## ASSIGNMENT
Please copy out every line of the listing below in which the word "computer" appears.

## RECORDS PROVIDED
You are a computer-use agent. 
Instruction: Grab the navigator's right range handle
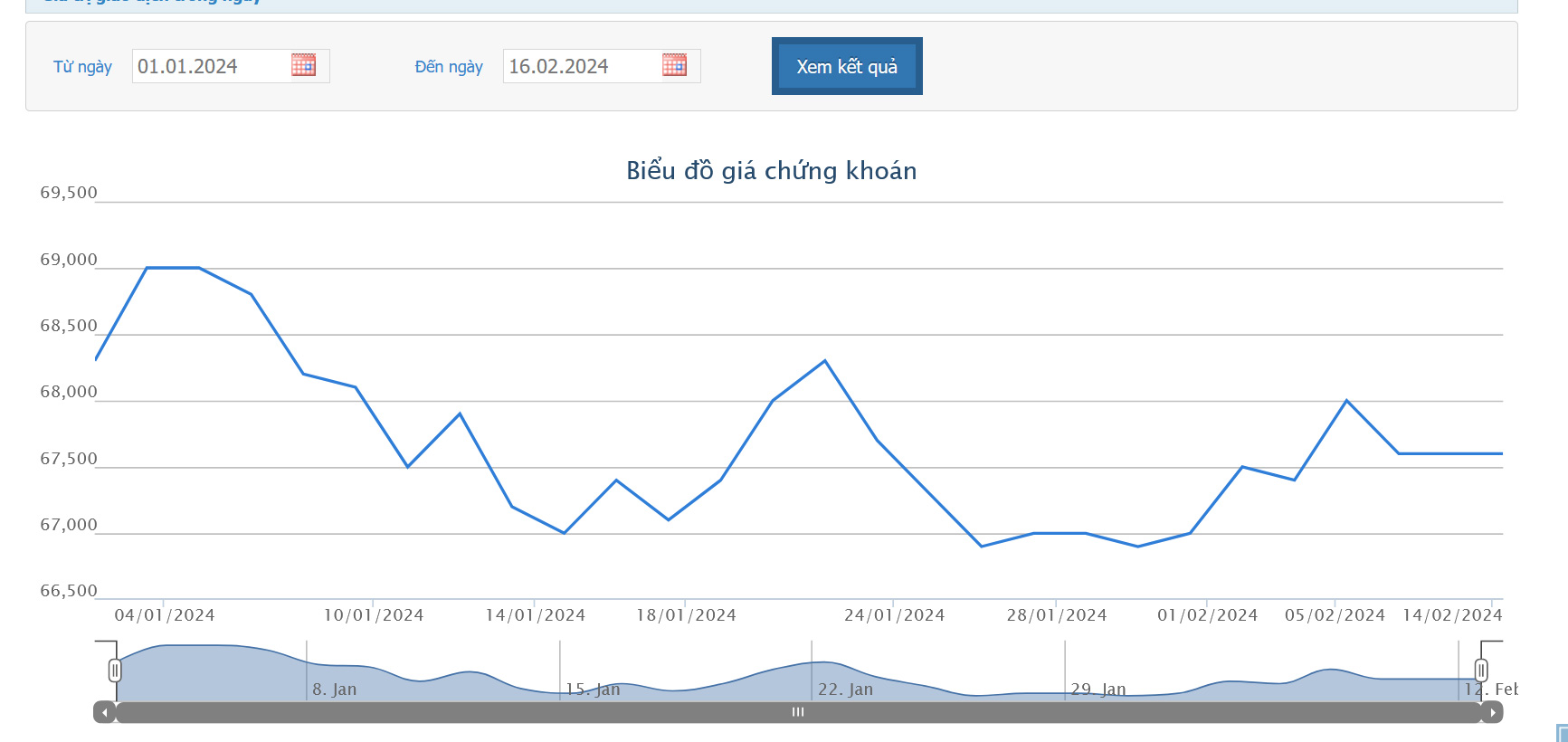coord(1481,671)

...

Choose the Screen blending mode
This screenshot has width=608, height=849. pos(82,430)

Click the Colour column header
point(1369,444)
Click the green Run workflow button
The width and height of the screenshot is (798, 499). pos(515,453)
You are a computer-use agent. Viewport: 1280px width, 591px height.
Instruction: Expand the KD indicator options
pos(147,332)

==

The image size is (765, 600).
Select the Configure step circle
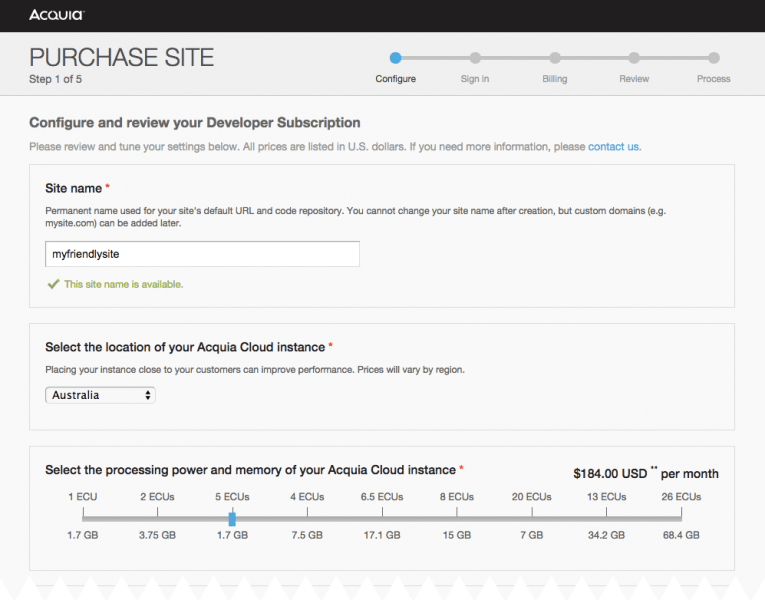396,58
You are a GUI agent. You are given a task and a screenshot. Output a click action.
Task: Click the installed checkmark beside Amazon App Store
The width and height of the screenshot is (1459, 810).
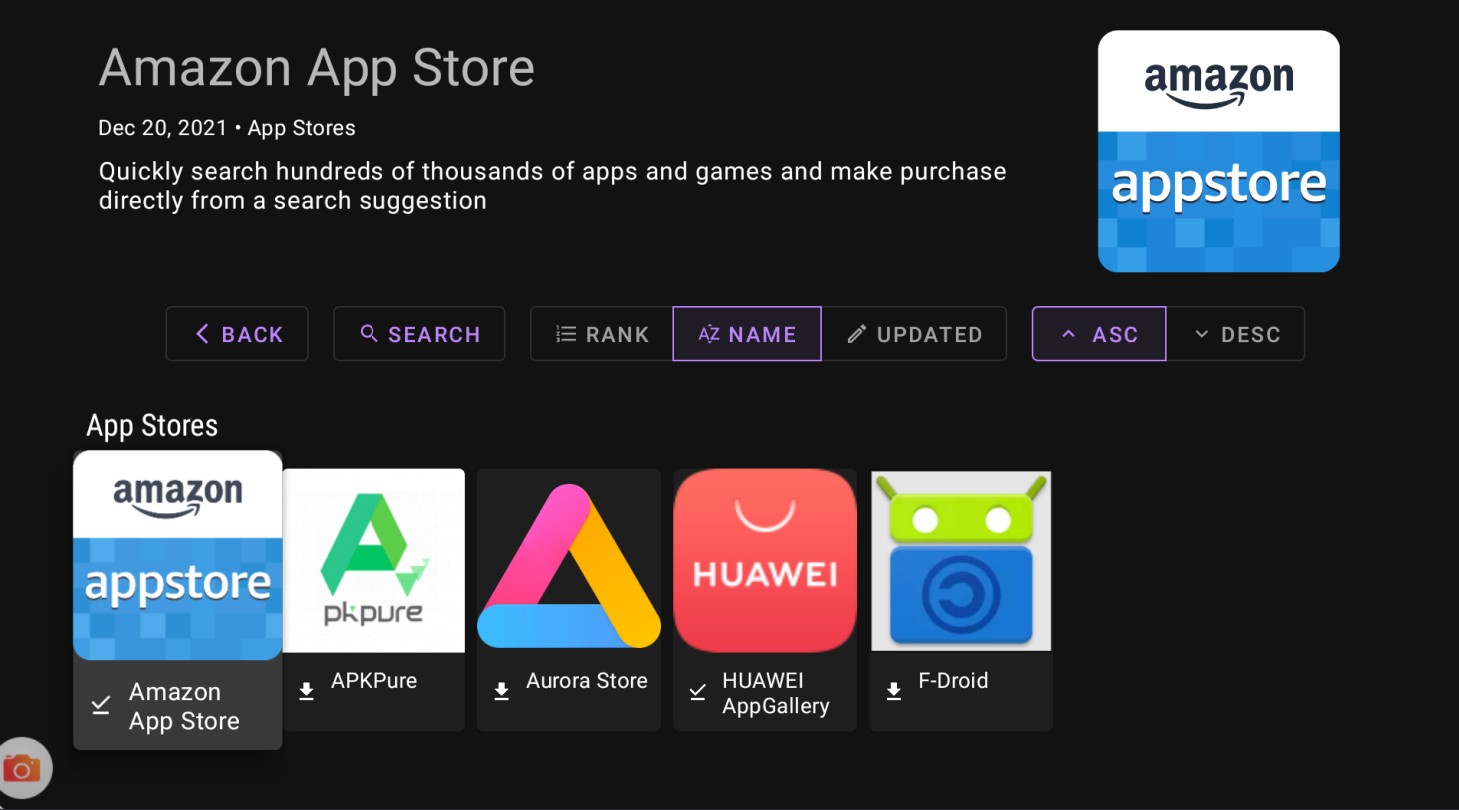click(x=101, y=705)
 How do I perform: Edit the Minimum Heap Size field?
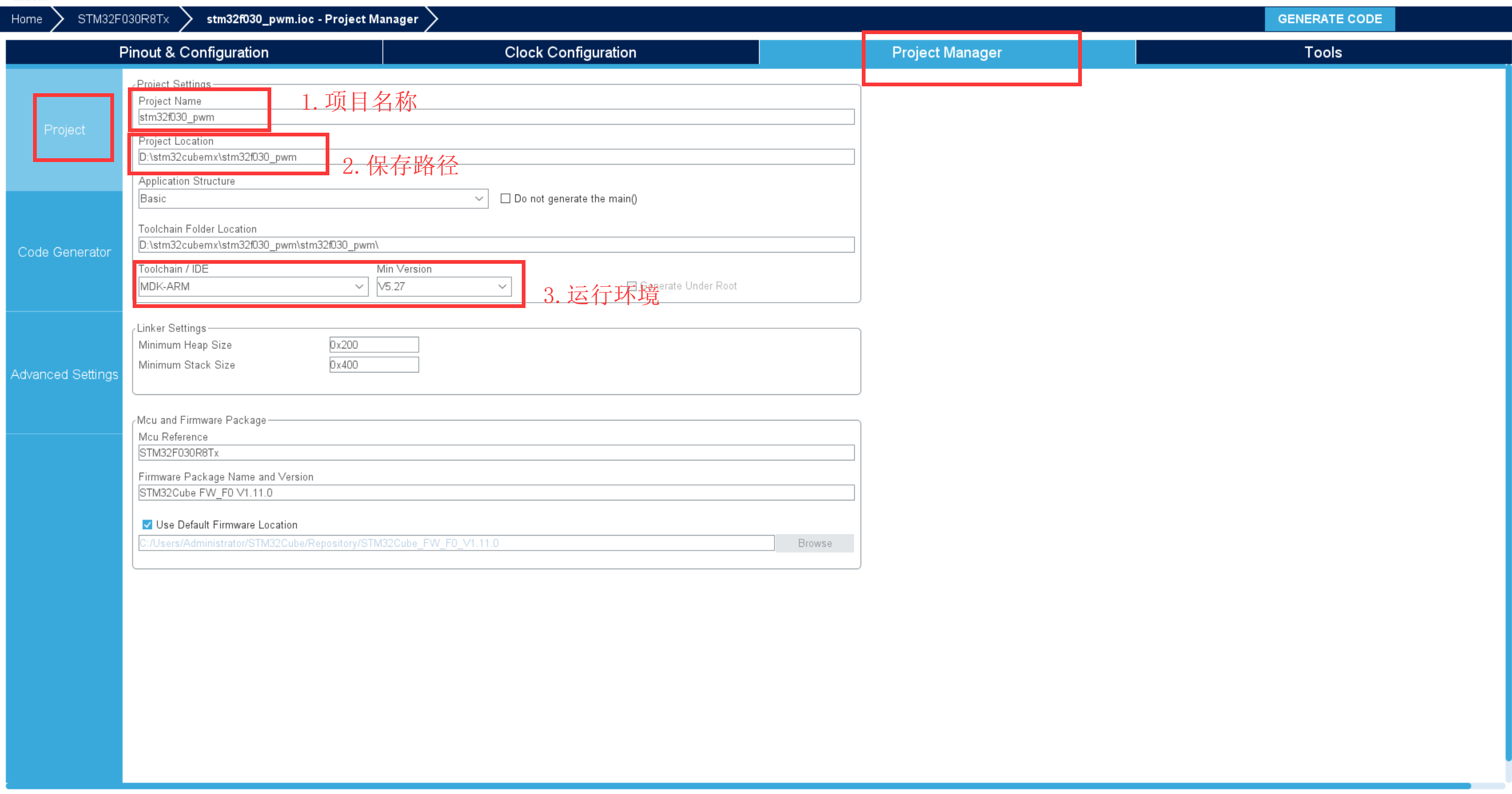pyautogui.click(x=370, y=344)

## TASK SOLUTION
You are a computer-use agent. 
You are a computer-use agent. Viewport: 1280px width, 591px height.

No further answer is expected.